Idolatria ou estupidez
Às vezes fico pensando nos motivos que levaram Jesus Cristo a não deixar nada escrito de próprio punho. Se houve algum neste sentido talvez tenha sido por receio da manipulação fraudulenta e também da idolatria. Afinal, parece ser da natureza humana a tendência em distorcer fatos e idolatrar coisas e imagens.
Eu acho perfeitamente normal alguém ter pinturas ou esculturas de cunho religioso, desde que se saiba que ali residem apenas simbolismos e manifestações artísticas. O mesmo vale para os que possuem retratos de familiares, amigos ou de outras pessoas queridas. Qualquer um em sã consciência sabe que tais imagens não passam de representações da realidade; uma forma de evocar a memória; de trazer para o plano concreto o que só existe na esfera abstrata.
Há um abismo entre a admiração estética por imagens, objetos e pessoas e a idolatria pelos mesmos. Idolatrar uma imagem, por exemplo, é dotá-la de algo que essencialmente ela não possui. Idolatrar outras pessoas chega a ser até mais grave, já que é o reconhecimento do próprio complexo de inferioridade.

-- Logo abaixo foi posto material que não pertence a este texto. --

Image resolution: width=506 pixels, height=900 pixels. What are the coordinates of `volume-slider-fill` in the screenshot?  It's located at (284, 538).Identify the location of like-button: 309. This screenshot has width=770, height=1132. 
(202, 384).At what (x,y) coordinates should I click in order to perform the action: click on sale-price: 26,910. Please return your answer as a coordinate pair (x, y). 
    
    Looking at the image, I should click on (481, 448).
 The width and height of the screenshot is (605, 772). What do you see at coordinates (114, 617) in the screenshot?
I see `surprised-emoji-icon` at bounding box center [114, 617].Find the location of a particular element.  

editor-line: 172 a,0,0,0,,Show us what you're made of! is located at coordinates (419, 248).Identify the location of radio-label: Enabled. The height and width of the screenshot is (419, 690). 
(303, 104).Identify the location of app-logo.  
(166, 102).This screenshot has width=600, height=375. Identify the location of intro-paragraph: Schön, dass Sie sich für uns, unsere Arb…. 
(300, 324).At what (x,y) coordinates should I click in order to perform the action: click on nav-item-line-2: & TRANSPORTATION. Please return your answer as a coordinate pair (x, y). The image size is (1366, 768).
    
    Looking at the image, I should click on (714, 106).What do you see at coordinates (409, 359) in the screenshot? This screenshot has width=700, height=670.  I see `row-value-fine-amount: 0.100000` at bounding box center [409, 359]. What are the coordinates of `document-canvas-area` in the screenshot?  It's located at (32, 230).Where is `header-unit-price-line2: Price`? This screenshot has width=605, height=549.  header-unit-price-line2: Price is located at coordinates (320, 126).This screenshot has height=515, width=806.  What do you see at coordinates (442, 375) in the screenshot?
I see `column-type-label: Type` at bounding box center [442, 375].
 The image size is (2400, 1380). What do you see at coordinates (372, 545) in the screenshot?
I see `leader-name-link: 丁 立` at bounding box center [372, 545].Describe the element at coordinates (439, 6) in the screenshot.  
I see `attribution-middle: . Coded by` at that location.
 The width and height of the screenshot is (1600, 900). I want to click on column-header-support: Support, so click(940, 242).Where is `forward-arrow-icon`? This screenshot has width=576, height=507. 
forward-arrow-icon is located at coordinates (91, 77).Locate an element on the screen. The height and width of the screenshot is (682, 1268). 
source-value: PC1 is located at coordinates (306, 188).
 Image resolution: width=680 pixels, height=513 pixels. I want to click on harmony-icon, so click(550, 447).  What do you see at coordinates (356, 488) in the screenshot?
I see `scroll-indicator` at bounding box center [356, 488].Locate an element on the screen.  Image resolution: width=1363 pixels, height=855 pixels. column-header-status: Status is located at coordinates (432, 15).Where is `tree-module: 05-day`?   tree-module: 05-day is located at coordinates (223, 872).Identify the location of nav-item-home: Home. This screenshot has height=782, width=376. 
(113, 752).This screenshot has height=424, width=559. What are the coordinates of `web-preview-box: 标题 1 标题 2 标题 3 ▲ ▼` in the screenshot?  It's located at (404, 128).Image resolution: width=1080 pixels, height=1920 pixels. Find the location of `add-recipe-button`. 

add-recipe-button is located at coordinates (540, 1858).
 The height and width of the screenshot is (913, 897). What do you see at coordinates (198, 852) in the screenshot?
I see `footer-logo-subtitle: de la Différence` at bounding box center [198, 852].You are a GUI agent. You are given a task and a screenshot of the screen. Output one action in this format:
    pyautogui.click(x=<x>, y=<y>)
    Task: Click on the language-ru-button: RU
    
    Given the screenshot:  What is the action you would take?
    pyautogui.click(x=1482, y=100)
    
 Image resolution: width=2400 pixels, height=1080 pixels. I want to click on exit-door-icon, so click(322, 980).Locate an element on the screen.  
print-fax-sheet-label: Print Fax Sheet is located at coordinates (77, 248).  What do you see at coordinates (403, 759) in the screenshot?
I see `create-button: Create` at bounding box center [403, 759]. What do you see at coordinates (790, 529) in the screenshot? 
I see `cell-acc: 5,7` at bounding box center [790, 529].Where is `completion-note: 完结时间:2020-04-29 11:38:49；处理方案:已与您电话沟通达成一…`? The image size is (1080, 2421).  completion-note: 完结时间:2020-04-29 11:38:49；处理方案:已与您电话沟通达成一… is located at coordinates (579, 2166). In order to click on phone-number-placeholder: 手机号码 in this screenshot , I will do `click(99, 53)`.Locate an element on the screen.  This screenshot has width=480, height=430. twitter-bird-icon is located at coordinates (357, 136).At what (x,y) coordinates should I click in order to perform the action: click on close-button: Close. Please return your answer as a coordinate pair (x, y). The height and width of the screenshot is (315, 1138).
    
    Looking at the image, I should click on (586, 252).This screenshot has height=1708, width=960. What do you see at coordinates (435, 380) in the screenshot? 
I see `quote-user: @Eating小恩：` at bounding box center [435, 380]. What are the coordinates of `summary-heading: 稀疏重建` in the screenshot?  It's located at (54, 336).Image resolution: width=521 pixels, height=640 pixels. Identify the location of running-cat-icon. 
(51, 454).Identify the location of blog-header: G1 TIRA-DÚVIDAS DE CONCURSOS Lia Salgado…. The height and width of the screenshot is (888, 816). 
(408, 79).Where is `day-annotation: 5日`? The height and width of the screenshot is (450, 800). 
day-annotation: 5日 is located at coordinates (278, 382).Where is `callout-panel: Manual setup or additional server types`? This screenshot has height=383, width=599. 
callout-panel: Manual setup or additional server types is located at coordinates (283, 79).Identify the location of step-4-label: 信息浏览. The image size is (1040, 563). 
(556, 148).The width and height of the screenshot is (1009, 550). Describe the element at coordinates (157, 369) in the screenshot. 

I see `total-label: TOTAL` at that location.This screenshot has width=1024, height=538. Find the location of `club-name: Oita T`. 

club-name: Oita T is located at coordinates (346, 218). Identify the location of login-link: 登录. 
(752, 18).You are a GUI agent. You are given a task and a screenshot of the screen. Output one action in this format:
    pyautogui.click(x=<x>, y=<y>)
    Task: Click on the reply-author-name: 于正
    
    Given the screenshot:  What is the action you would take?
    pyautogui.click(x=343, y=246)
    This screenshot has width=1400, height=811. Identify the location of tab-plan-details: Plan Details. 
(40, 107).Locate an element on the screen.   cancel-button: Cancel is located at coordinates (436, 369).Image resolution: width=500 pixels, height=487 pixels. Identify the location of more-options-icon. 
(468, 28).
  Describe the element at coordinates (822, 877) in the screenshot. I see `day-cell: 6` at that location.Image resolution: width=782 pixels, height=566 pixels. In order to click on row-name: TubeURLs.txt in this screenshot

Considero coerente, por exemplo, a devoção espiritual por um santo, tendo a religião católica como referência. Já acreditar que a imagem que o representa tem algum tipo de poder, aí já é entrar no perigoso terreno da idolatria.
Exemplos desse tipo de comportamento não faltam. Há algum tempo saiu em toda a imprensa mundial a notícia de um leilão no qual um anônimo arrematou uma mecha de cabelo de John Lennon por 48 mil dólares (quase 100 mil reais). A mecha pertencia a Betty Glasow, uma cabeleireira dos Beatles que durante anos colecionou objetos relacionados ao grupo. Se ela chegou a cultivar alguma idolatria pela banda inglesa, eu não sei. Mas certamente se tornou uma comerciante muito sagaz, a ponto de farejar esse defeito humano.
Quando surgem notícias de quadros de pintores famosos comprados por milhões, eu considero apenas extravagância de quem compra e uma prova da desigualdade social e econômica existente no mundo. No entanto, é possível se constatar que os compradores normalmente são investidores, na mais requintada forma de capitalismo. Talvez sejam até apreciadores de obras de arte, mas dificilmente têm qualquer idolatria por elas.
O comprador da suposta mecha do cabelo de John Lennon, por sua vez, está no mesmo rol daqueles que arrancavam e guardavam como relíquias os pedaços de grama onde Lennon e os demais Beatles pisaram. Se isso não for estupidez dificilmente algo mais seja.
Triste é saber que a história não pára de registrar tragédias oriundas de idolatrias tão estúpidas quanto essas. Sacrifícios em nome de imagens; mortes decorrentes de paixões doentias por divindades de barro...
Penso que Jesus queria nada mais do que a nossa atenção às verdades espirituais que pregava. Sua proposta, ainda incompreendida pela maioria de seus seguidores, era simples, clara e direta. Dela não fazem parte as conquistas de riquezas e reinos terrenos e os interesses egoístas e mesquinhos que continuam a prevalecer entre as pessoas. Muito menos as idolatrias que desviam e confundem o verdadeiro olhar com os olhos do espírito.